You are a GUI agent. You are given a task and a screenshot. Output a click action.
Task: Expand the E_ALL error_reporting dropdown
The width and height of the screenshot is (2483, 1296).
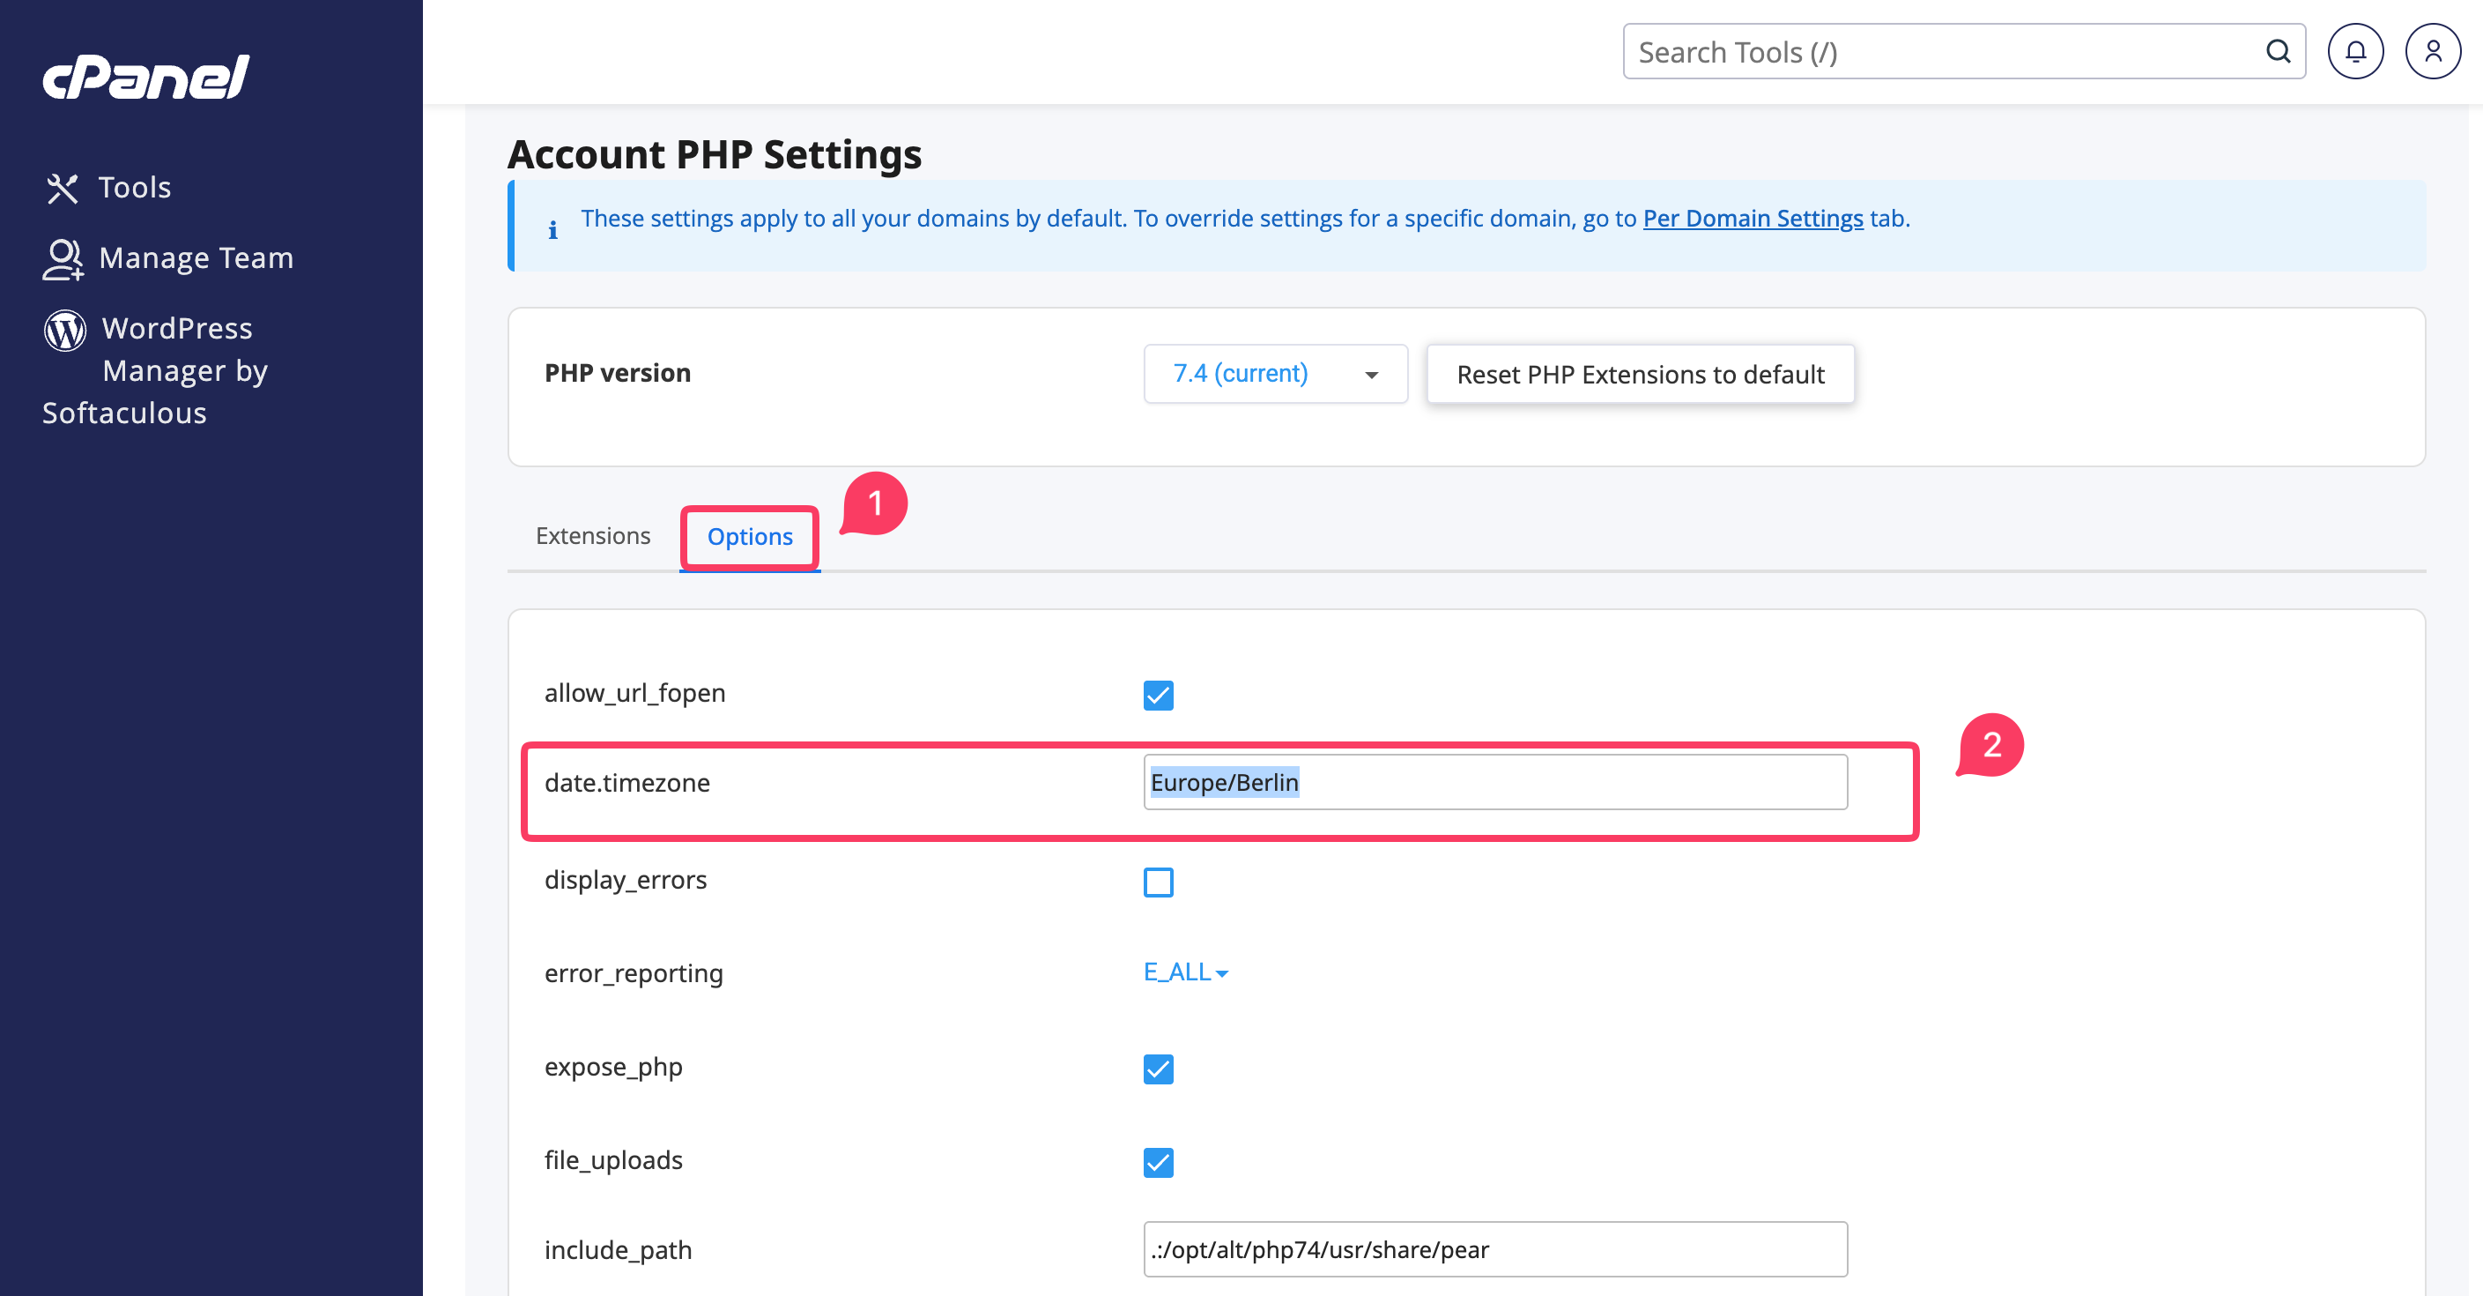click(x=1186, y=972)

...

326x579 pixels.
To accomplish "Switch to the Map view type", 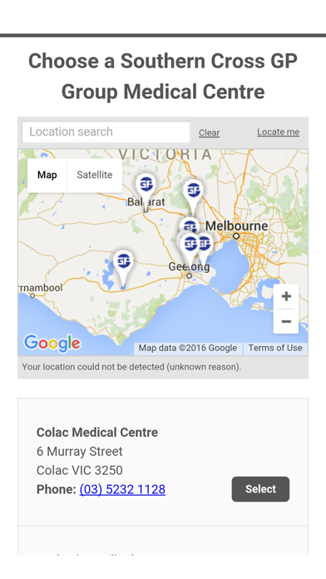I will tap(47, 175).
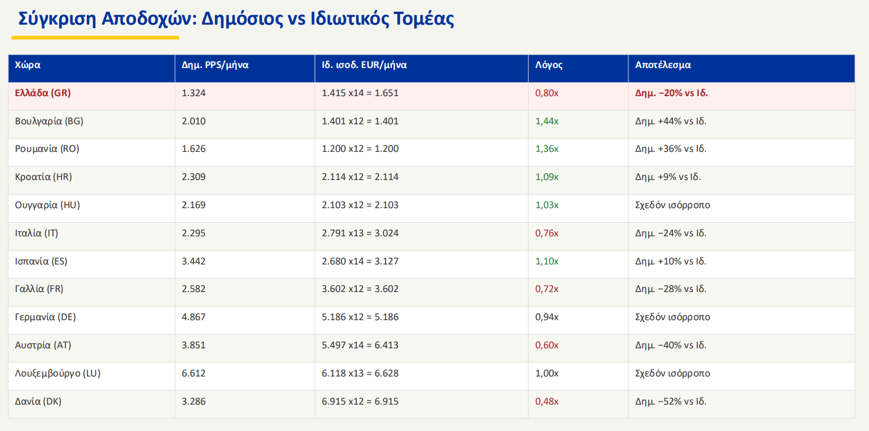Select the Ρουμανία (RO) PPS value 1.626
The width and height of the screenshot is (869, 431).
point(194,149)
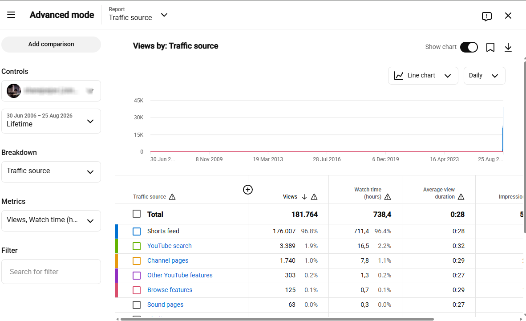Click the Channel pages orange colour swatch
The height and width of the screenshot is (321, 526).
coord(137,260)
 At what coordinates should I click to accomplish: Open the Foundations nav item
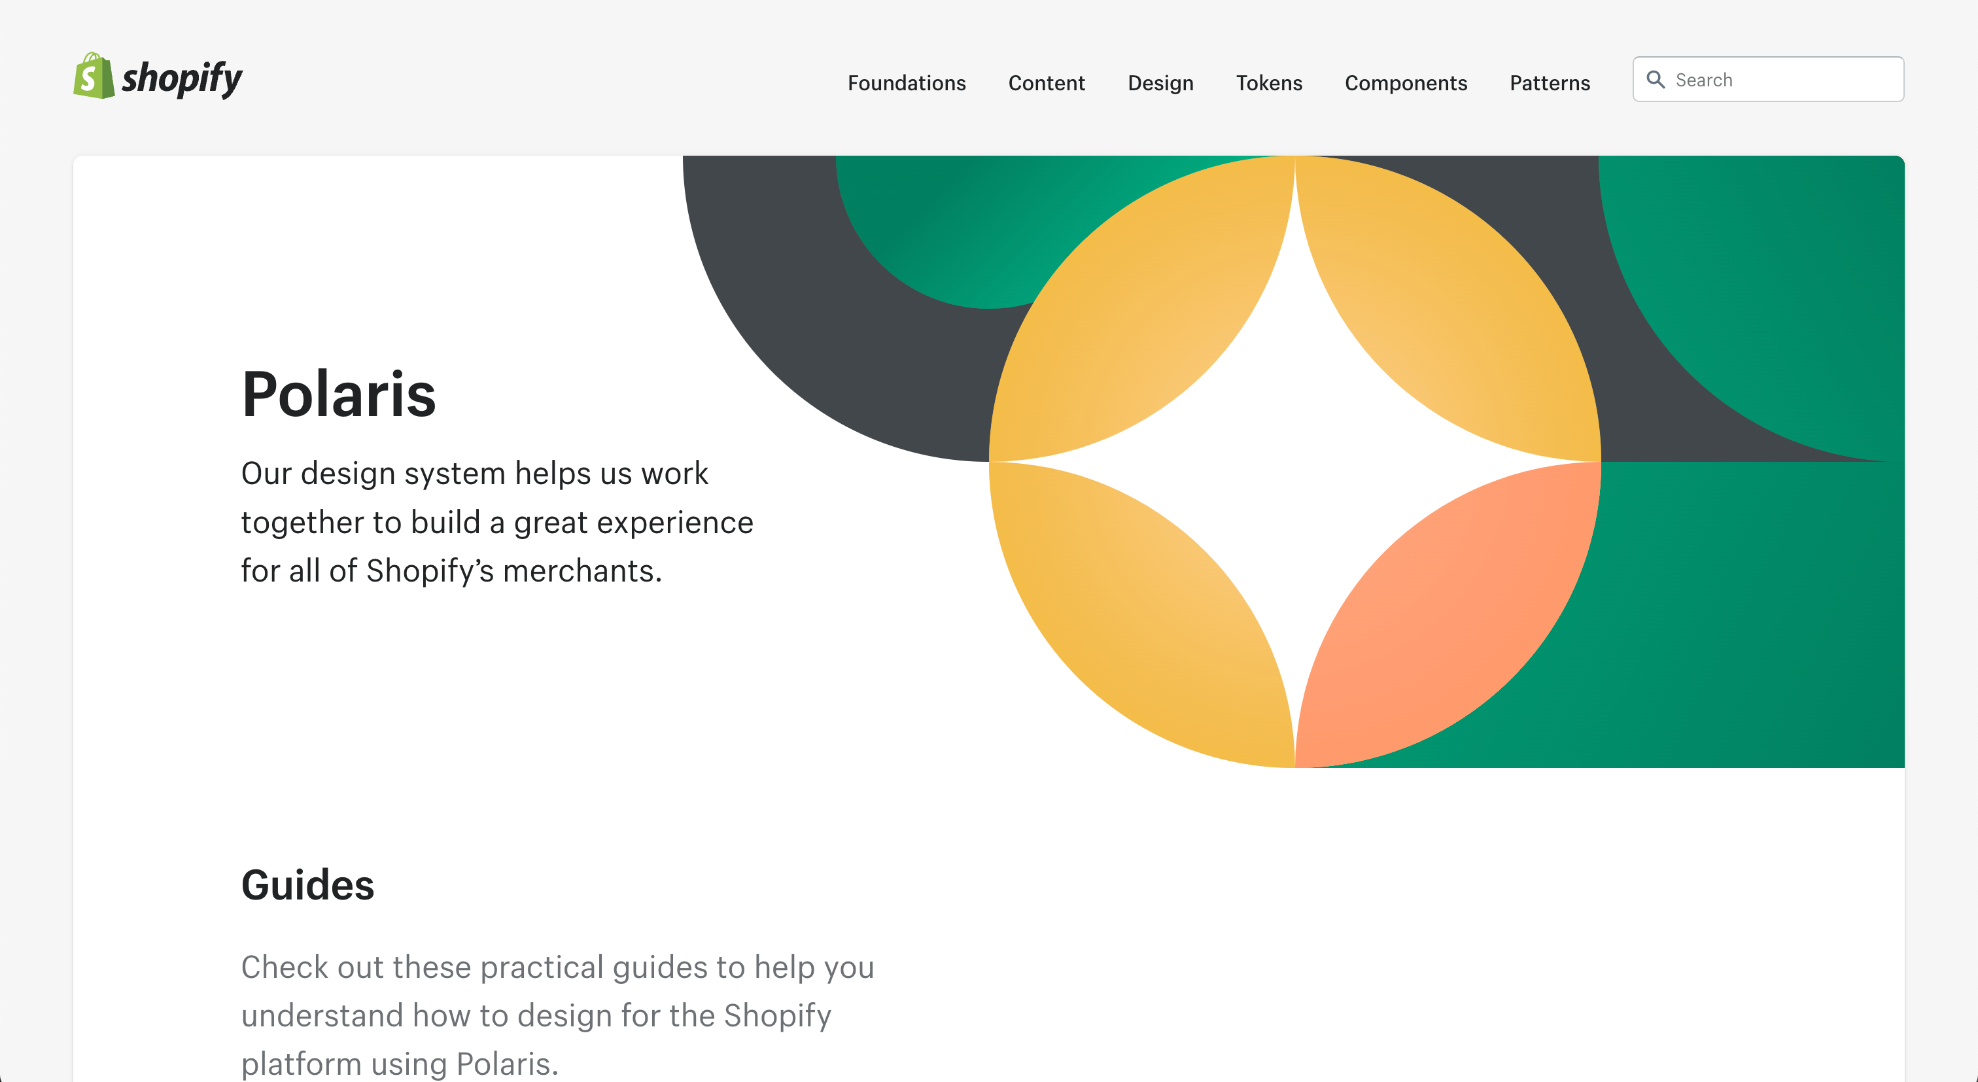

==

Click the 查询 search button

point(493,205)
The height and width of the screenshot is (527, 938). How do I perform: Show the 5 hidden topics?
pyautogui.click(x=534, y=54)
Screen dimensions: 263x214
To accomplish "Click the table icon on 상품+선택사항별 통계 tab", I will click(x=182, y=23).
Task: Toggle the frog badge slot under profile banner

● **Task brief**: Beginning at the line with "The height and width of the screenshot is (527, 938)." and ending at the line with "Task: Toggle the", reproduce each line of the data above exactly, and add no other lines.

● **Output of the task**:
The height and width of the screenshot is (527, 938). How do I perform: Show the 5 hidden topics?
pyautogui.click(x=534, y=54)
Screen dimensions: 263x214
To accomplish "Click the table icon on 상품+선택사항별 통계 tab", I will click(x=182, y=23).
Task: Toggle the frog badge slot under profile banner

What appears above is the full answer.